━━━━━ SUPPLIED ENTRIES

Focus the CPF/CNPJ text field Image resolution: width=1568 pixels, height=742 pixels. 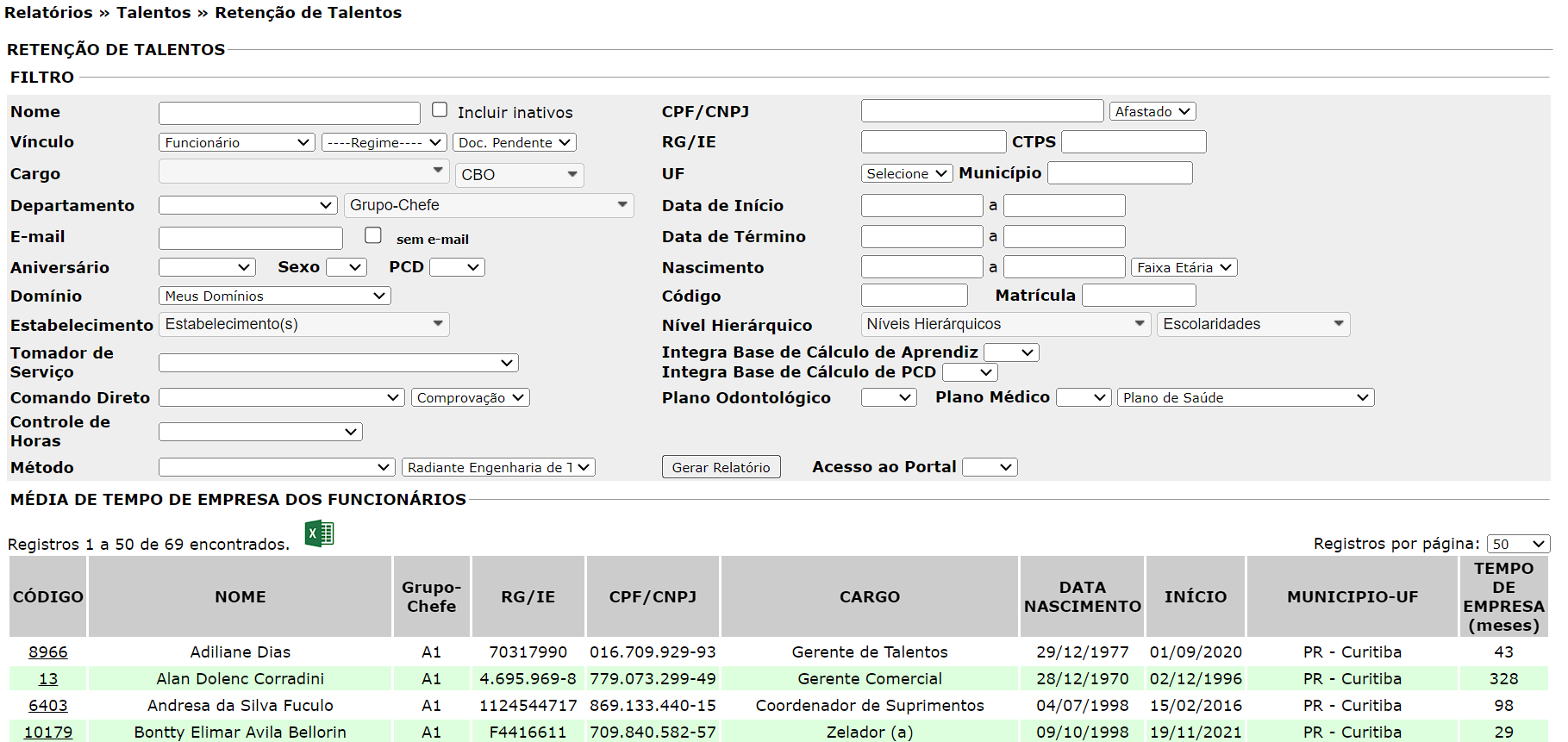982,111
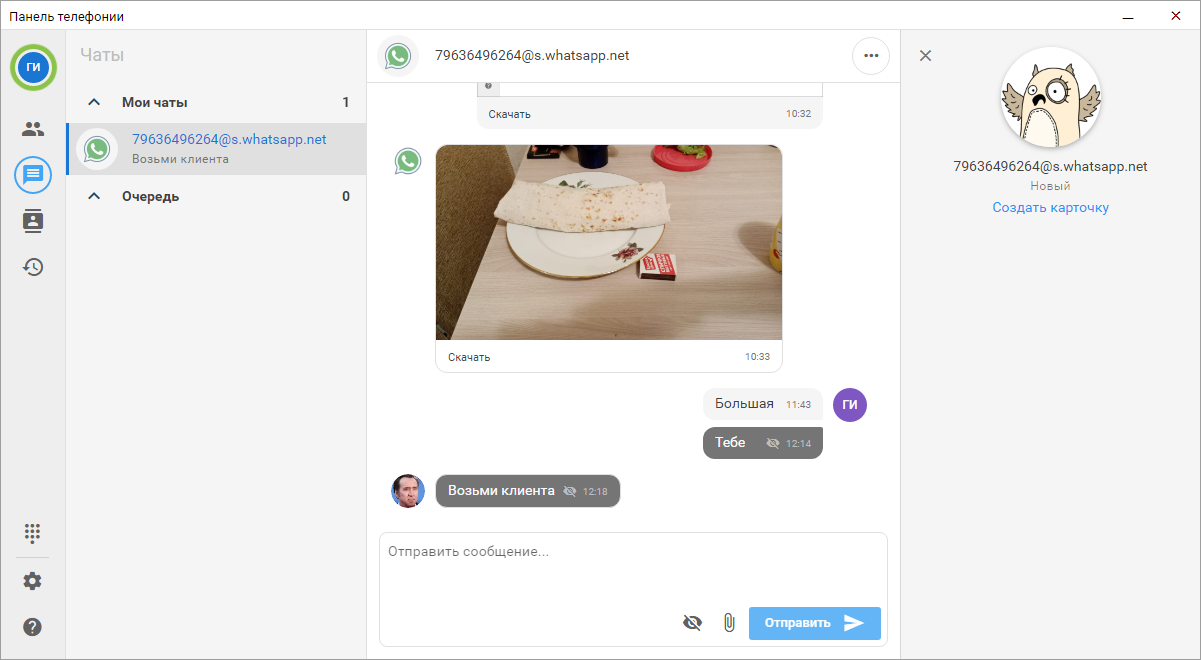Click the ГИ avatar at the top left
This screenshot has height=660, width=1201.
pyautogui.click(x=33, y=68)
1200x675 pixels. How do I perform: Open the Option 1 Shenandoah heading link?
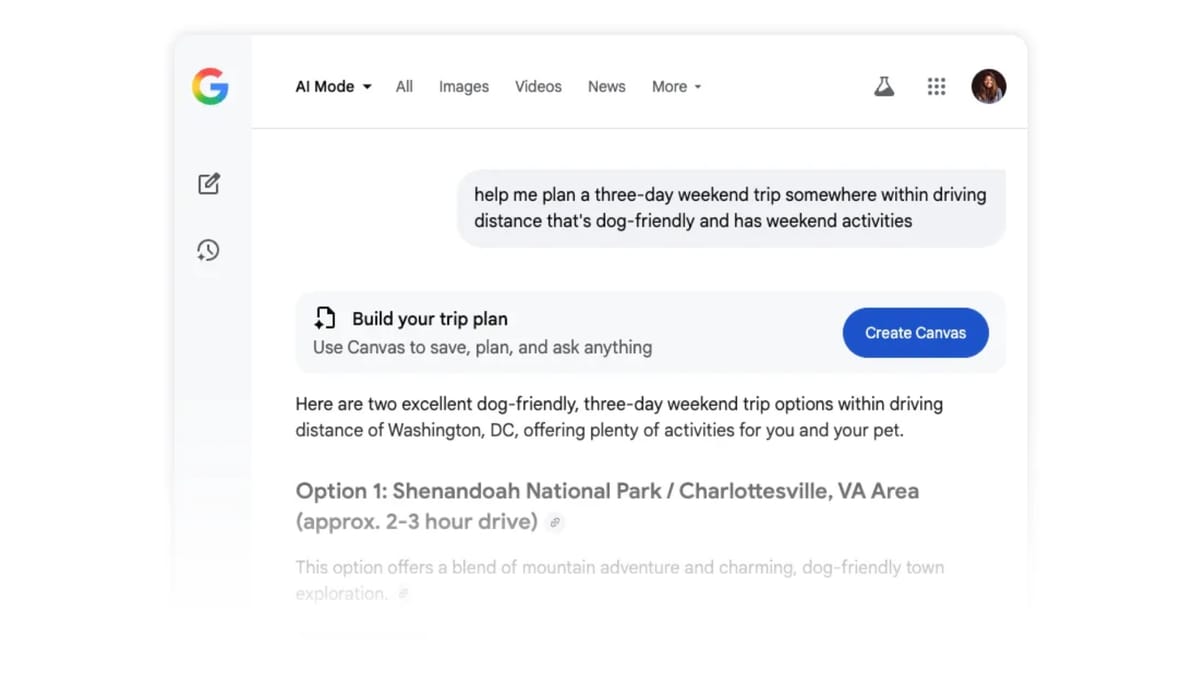click(606, 490)
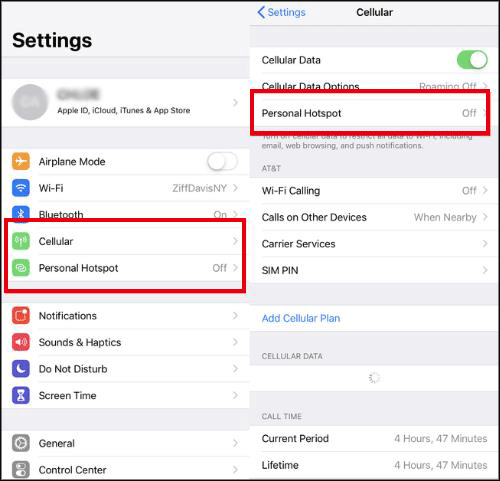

━━━━━━━━━━

DESCRIPTION OF THE TASK
Excluding all pictures, print exactly and only the lines from the line with "1200x675 pixels. How" through the end of the records above, both ends included.

ANSWER SPACE
1200x675 pixels. How do I perform: Open the Option 1 Shenandoah heading link?
click(606, 490)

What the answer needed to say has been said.